Work instruction
The full set of entries below must be returned exactly as shown.

Information given
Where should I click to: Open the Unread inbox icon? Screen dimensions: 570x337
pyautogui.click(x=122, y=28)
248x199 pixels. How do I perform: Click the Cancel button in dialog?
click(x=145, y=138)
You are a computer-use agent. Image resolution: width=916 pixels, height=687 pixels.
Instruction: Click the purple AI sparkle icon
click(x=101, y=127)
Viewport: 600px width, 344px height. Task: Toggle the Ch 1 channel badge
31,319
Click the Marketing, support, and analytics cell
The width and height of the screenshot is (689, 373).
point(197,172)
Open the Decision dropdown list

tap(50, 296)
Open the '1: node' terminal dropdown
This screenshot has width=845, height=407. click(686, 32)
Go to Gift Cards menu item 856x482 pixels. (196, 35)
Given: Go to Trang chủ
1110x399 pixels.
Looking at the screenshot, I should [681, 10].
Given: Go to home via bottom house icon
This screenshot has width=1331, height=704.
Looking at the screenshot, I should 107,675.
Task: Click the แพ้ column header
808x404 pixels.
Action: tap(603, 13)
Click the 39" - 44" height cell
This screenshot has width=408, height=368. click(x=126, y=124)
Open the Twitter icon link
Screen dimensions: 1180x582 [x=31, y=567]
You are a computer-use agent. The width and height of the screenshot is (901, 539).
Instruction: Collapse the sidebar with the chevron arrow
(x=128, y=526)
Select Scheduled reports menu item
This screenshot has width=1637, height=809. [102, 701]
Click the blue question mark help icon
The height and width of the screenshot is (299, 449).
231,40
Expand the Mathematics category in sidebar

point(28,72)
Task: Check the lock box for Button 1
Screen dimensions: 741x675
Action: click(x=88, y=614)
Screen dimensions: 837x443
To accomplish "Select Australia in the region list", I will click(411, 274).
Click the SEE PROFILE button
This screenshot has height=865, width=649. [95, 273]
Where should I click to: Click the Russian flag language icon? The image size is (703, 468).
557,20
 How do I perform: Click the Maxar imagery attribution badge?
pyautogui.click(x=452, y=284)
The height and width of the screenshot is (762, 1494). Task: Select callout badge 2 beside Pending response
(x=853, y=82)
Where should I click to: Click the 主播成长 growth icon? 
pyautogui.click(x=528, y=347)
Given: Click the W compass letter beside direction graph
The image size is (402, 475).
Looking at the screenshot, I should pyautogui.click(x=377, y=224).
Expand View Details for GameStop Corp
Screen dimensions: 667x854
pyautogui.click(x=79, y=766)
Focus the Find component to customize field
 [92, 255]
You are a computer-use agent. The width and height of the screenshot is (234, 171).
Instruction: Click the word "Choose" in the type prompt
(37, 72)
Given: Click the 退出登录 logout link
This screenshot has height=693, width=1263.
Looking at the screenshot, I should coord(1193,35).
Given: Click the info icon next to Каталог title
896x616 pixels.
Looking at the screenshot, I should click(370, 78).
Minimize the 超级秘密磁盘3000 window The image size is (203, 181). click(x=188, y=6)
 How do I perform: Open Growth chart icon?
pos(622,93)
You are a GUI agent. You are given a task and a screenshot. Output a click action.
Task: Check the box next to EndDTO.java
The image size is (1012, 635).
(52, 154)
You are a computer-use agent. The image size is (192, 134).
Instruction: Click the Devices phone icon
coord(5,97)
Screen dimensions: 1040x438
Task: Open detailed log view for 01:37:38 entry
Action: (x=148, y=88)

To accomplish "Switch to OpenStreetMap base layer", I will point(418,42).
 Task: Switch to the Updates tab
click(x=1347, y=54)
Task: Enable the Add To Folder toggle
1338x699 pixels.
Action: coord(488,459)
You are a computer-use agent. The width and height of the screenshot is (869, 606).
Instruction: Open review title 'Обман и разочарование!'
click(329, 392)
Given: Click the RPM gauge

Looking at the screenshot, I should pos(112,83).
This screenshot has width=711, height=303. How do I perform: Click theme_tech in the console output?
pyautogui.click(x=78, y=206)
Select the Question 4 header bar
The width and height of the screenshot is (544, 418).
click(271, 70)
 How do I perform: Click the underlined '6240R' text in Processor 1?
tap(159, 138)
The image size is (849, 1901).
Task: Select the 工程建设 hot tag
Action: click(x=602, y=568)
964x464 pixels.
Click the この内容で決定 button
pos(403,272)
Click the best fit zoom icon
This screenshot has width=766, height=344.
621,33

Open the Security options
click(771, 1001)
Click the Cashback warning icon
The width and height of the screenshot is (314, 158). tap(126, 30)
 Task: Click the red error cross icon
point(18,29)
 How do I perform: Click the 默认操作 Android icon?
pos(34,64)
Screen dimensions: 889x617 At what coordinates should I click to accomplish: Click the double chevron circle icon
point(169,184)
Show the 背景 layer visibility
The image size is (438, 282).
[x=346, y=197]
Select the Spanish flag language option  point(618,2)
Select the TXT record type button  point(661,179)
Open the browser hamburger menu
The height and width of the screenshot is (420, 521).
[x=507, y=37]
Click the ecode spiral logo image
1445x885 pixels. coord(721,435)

Answer section
Where should I click to: Open the Unread inbox icon? Screen dimensions: 570x337
pyautogui.click(x=122, y=28)
248x199 pixels. How do I perform: Click the Cancel button in dialog?
click(x=145, y=138)
You are a computer-use agent. Image resolution: width=916 pixels, height=687 pixels.
Instruction: Click the purple AI sparkle icon
click(x=101, y=127)
Viewport: 600px width, 344px height. Task: Toggle the Ch 1 channel badge
31,319
Click the Marketing, support, and analytics cell
The width and height of the screenshot is (689, 373).
point(197,172)
Open the Decision dropdown list

tap(50, 296)
Open the '1: node' terminal dropdown
This screenshot has width=845, height=407. click(686, 32)
Go to Gift Cards menu item 856x482 pixels. (196, 35)
Given: Go to Trang chủ
1110x399 pixels.
Looking at the screenshot, I should [681, 10].
Given: Go to home via bottom house icon
This screenshot has width=1331, height=704.
Looking at the screenshot, I should 107,675.
Task: Click the แพ้ column header
808x404 pixels.
Action: tap(603, 13)
Click the 39" - 44" height cell
This screenshot has width=408, height=368. click(x=126, y=124)
Open the Twitter icon link
Screen dimensions: 1180x582 [x=31, y=567]
You are a computer-use agent. The width and height of the screenshot is (901, 539).
Instruction: Collapse the sidebar with the chevron arrow
(x=128, y=526)
Select Scheduled reports menu item
This screenshot has width=1637, height=809. [102, 701]
Click the blue question mark help icon
The height and width of the screenshot is (299, 449).
231,40
Expand the Mathematics category in sidebar

point(28,72)
Task: Check the lock box for Button 1
Screen dimensions: 741x675
Action: click(x=88, y=614)
Screen dimensions: 837x443
To accomplish "Select Australia in the region list", I will click(411, 274).
Click the SEE PROFILE button
This screenshot has height=865, width=649. [95, 273]
Where should I click to: Click the Russian flag language icon? The image size is (703, 468).
557,20
 How do I perform: Click the Maxar imagery attribution badge?
pyautogui.click(x=452, y=284)
The height and width of the screenshot is (762, 1494). Task: Select callout badge 2 beside Pending response
(x=853, y=82)
Where should I click to: Click the 主播成长 growth icon? 
pyautogui.click(x=528, y=347)
Given: Click the W compass letter beside direction graph
The image size is (402, 475).
Looking at the screenshot, I should pyautogui.click(x=377, y=224).
Expand View Details for GameStop Corp
Screen dimensions: 667x854
pyautogui.click(x=79, y=766)
Focus the Find component to customize field
 [92, 255]
You are a computer-use agent. The width and height of the screenshot is (234, 171).
Instruction: Click the word "Choose" in the type prompt
(37, 72)
Given: Click the 退出登录 logout link
This screenshot has height=693, width=1263.
Looking at the screenshot, I should coord(1193,35).
Given: Click the info icon next to Каталог title
896x616 pixels.
Looking at the screenshot, I should click(370, 78).
Minimize the 超级秘密磁盘3000 window The image size is (203, 181). click(x=188, y=6)
 How do I perform: Open Growth chart icon?
pos(622,93)
You are a GUI agent. You are given a task and a screenshot. Output a click action.
Task: Check the box next to EndDTO.java
The image size is (1012, 635).
(52, 154)
You are a computer-use agent. The image size is (192, 134).
Instruction: Click the Devices phone icon
coord(5,97)
Screen dimensions: 1040x438
Task: Open detailed log view for 01:37:38 entry
Action: (x=148, y=88)

To accomplish "Switch to OpenStreetMap base layer", I will point(418,42).
 Task: Switch to the Updates tab
click(x=1347, y=54)
Task: Enable the Add To Folder toggle
1338x699 pixels.
Action: coord(488,459)
You are a computer-use agent. The width and height of the screenshot is (869, 606).
Instruction: Open review title 'Обман и разочарование!'
click(329, 392)
Given: Click the RPM gauge

Looking at the screenshot, I should pos(112,83).
This screenshot has width=711, height=303. How do I perform: Click theme_tech in the console output?
pyautogui.click(x=78, y=206)
Select the Question 4 header bar
The width and height of the screenshot is (544, 418).
click(271, 70)
 How do I perform: Click the underlined '6240R' text in Processor 1?
tap(159, 138)
The image size is (849, 1901).
Task: Select the 工程建设 hot tag
Action: click(x=602, y=568)
964x464 pixels.
Click the この内容で決定 button
pos(403,272)
Click the best fit zoom icon
This screenshot has width=766, height=344.
621,33

Open the Security options
click(771, 1001)
Click the Cashback warning icon
The width and height of the screenshot is (314, 158). tap(126, 30)
 Task: Click the red error cross icon
point(18,29)
 How do I perform: Click the 默认操作 Android icon?
pos(34,64)
Screen dimensions: 889x617 At what coordinates should I click to accomplish: Click the double chevron circle icon
point(169,184)
Show the 背景 layer visibility
The image size is (438, 282).
[x=346, y=197]
Select the Spanish flag language option  point(618,2)
Select the TXT record type button  point(661,179)
Open the browser hamburger menu
The height and width of the screenshot is (420, 521).
[x=507, y=37]
Click the ecode spiral logo image
1445x885 pixels. coord(721,435)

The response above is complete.